#### YOUR ASSIGNMENT:
Pictures must not appear in the copy. Reproduce exactly, and only, the lines from the one with "Viewport: 1970px width, 1260px height." through the end of the data below.

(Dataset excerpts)

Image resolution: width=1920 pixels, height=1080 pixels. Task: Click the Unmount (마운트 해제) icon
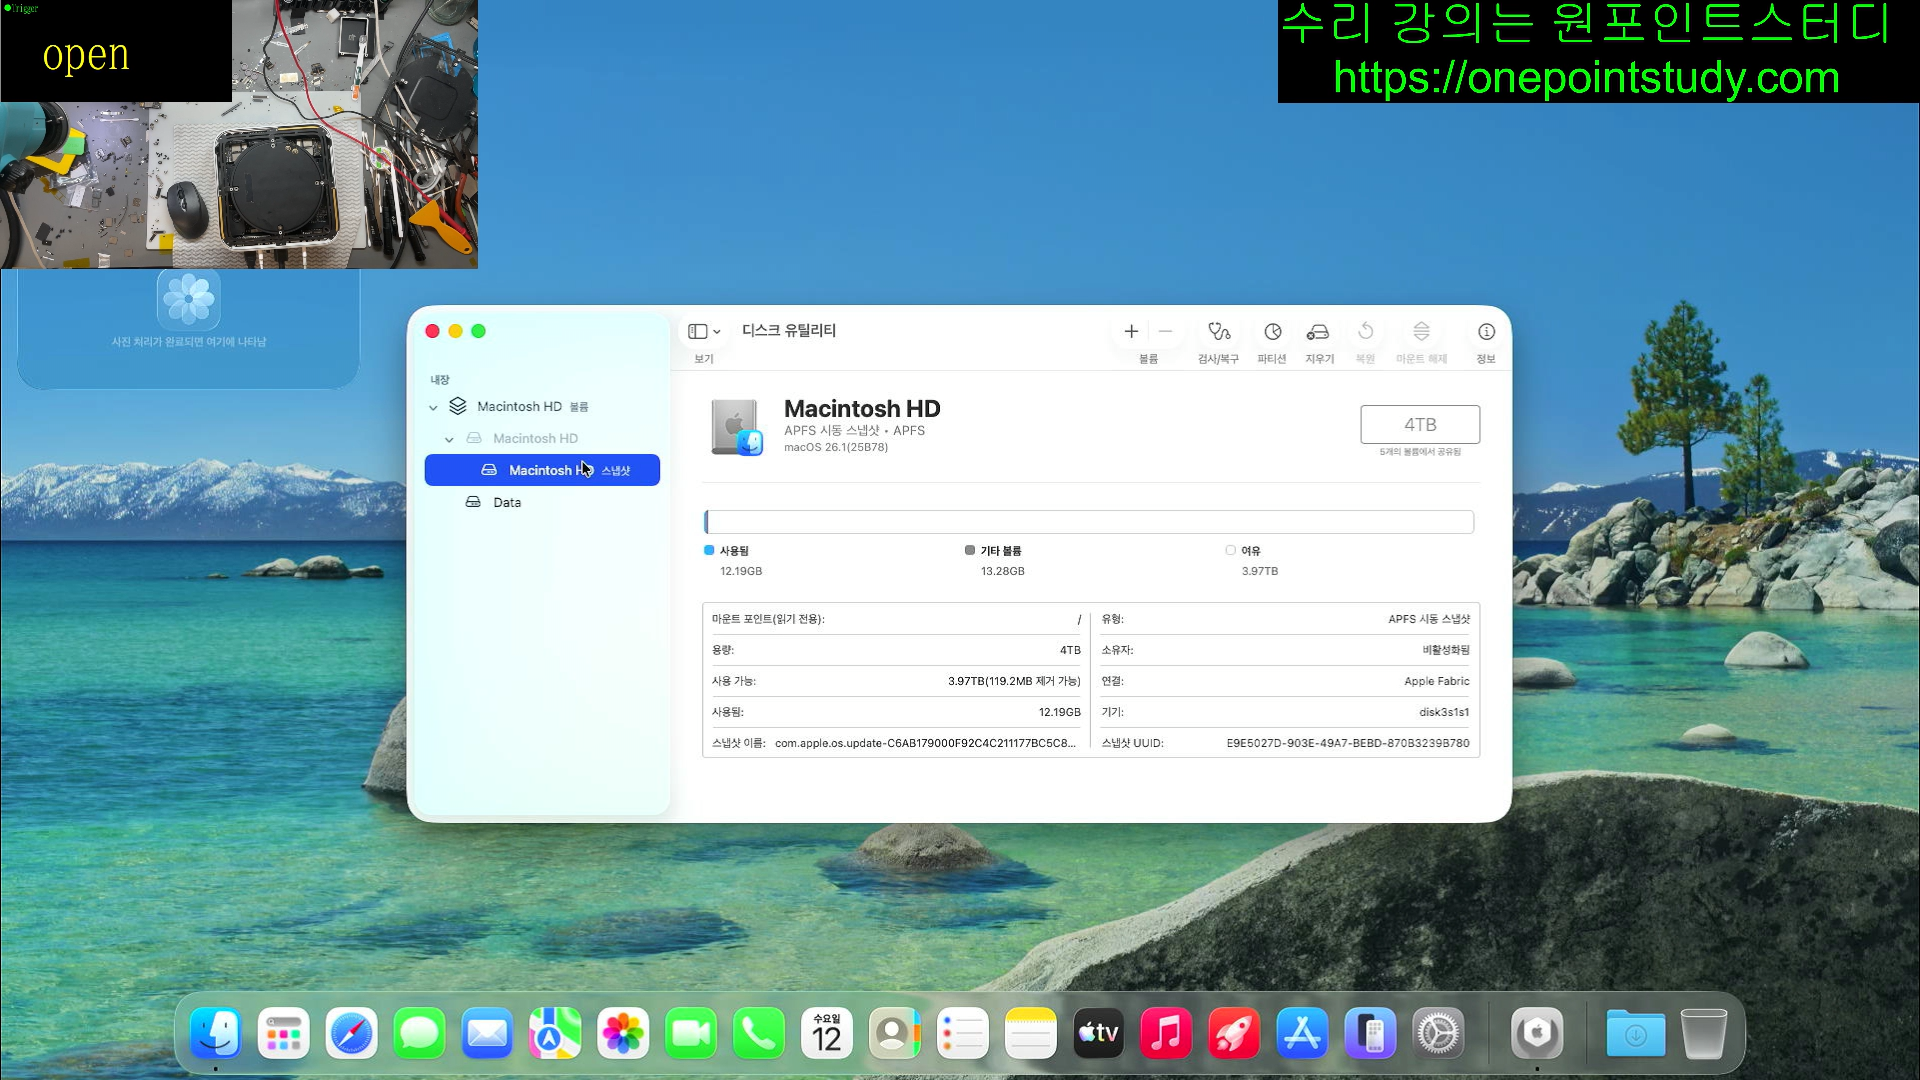pyautogui.click(x=1421, y=332)
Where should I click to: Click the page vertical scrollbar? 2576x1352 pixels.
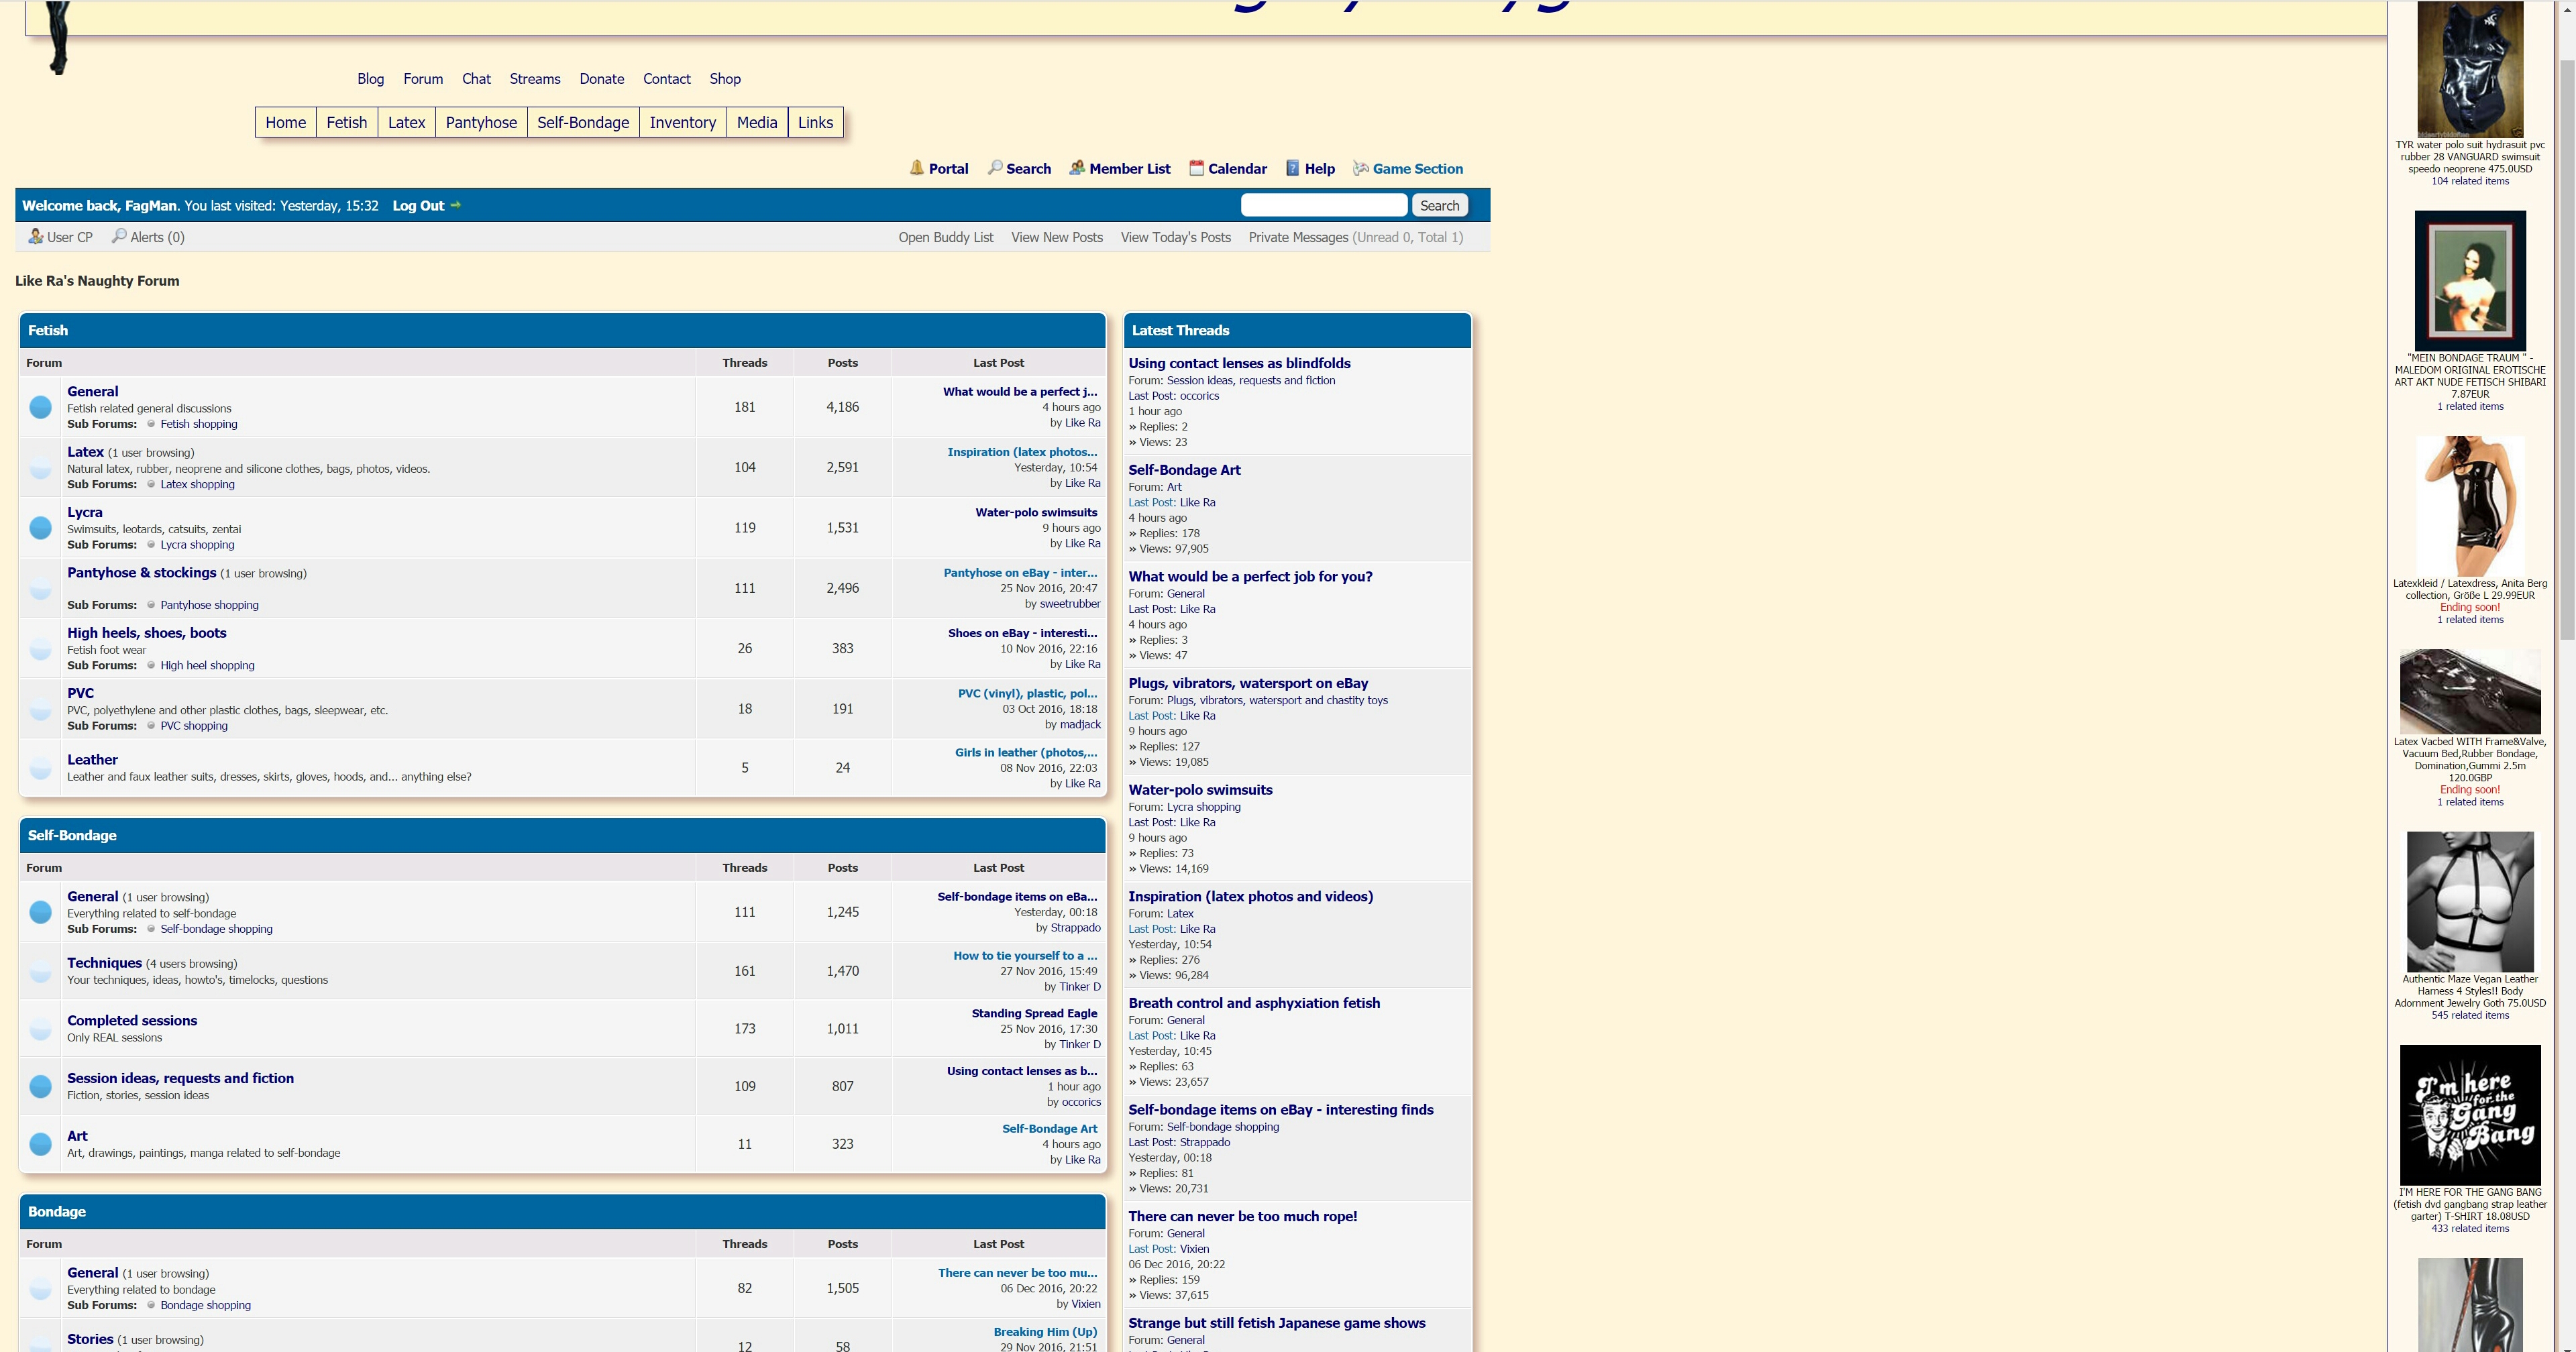coord(2566,350)
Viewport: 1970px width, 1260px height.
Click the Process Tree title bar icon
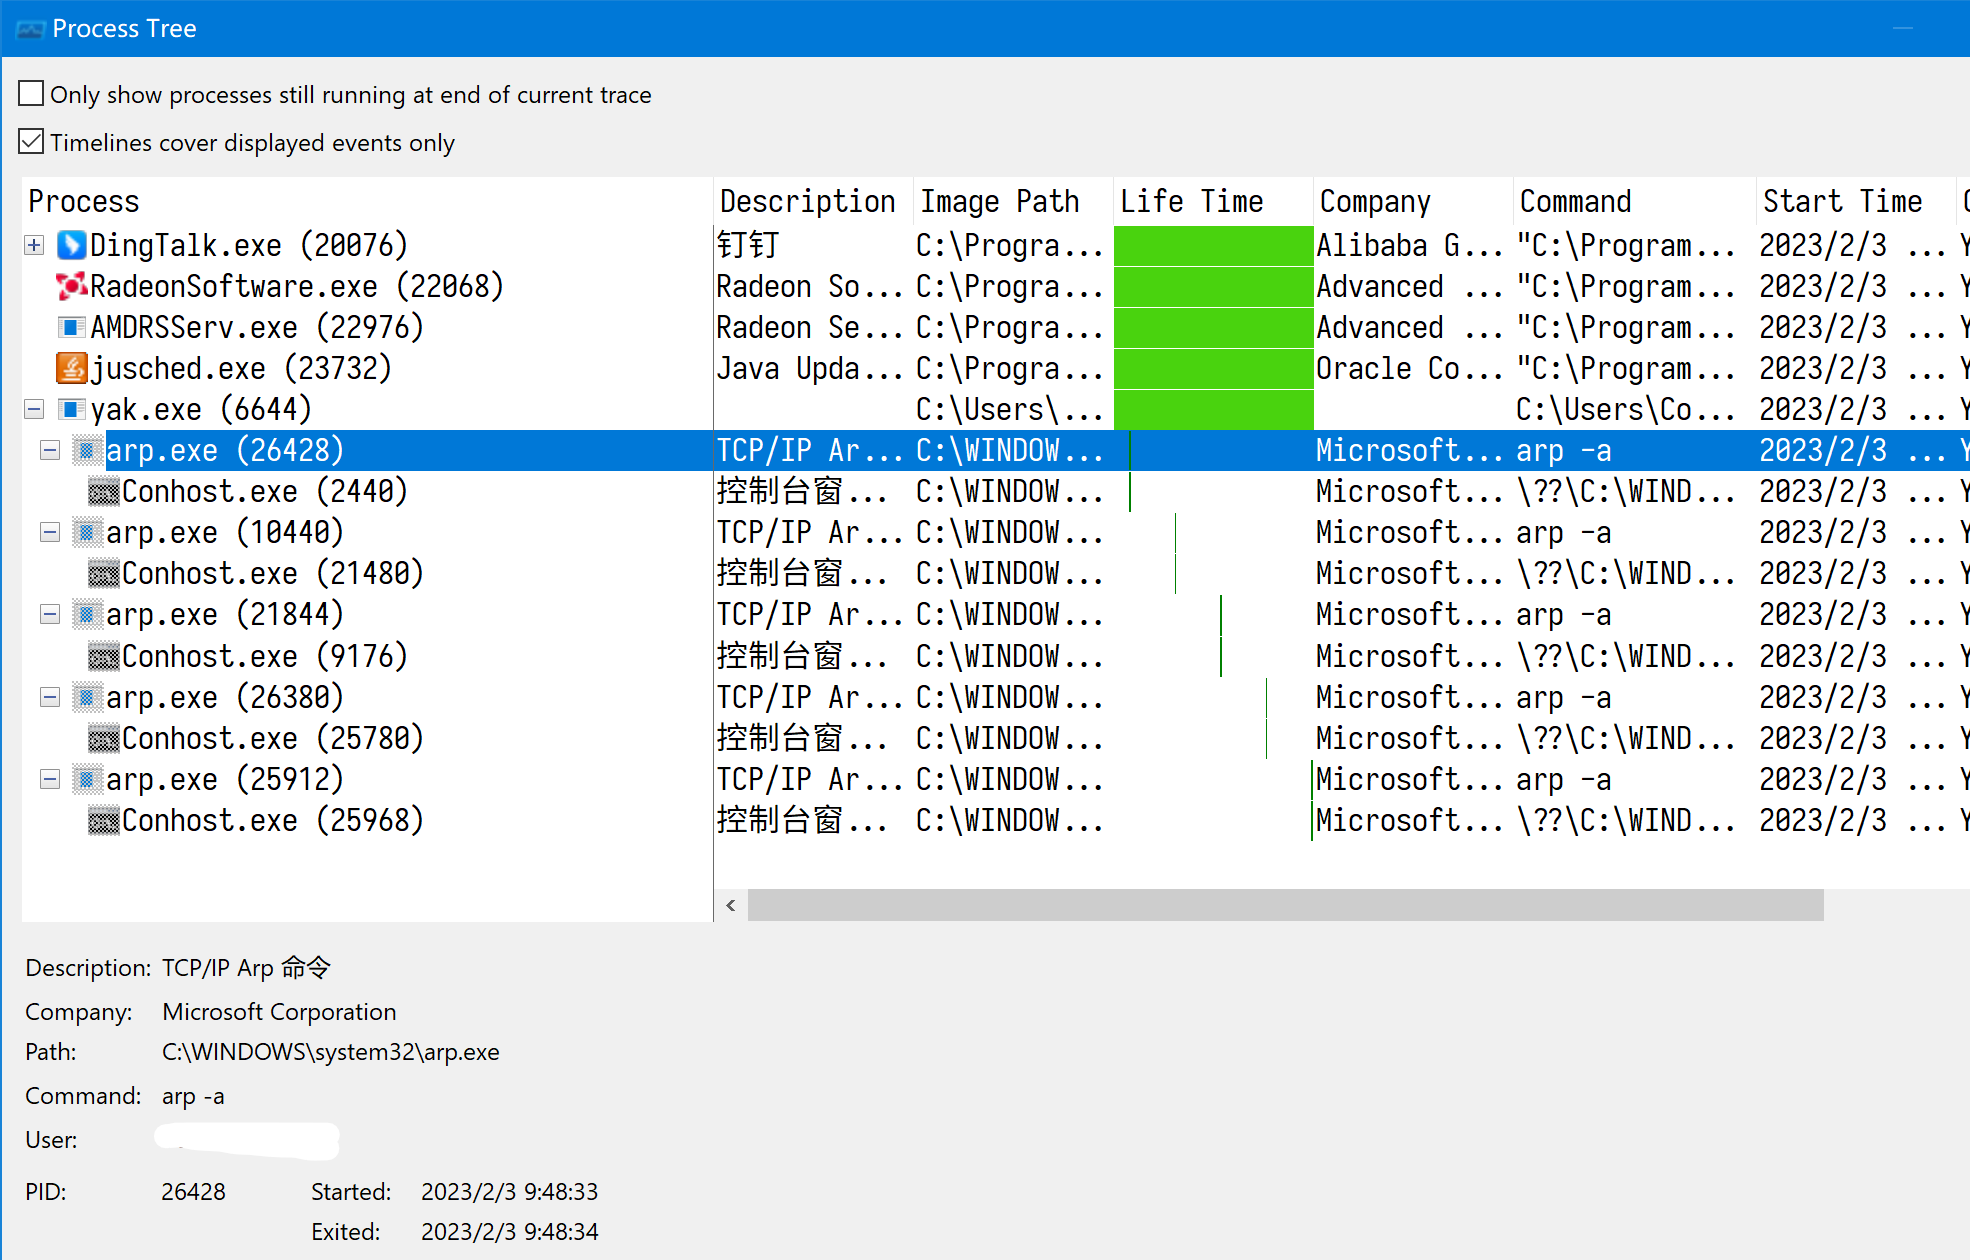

#### ANSWER SECTION:
Viewport: 1970px width, 1260px height.
Click the Process Tree title bar icon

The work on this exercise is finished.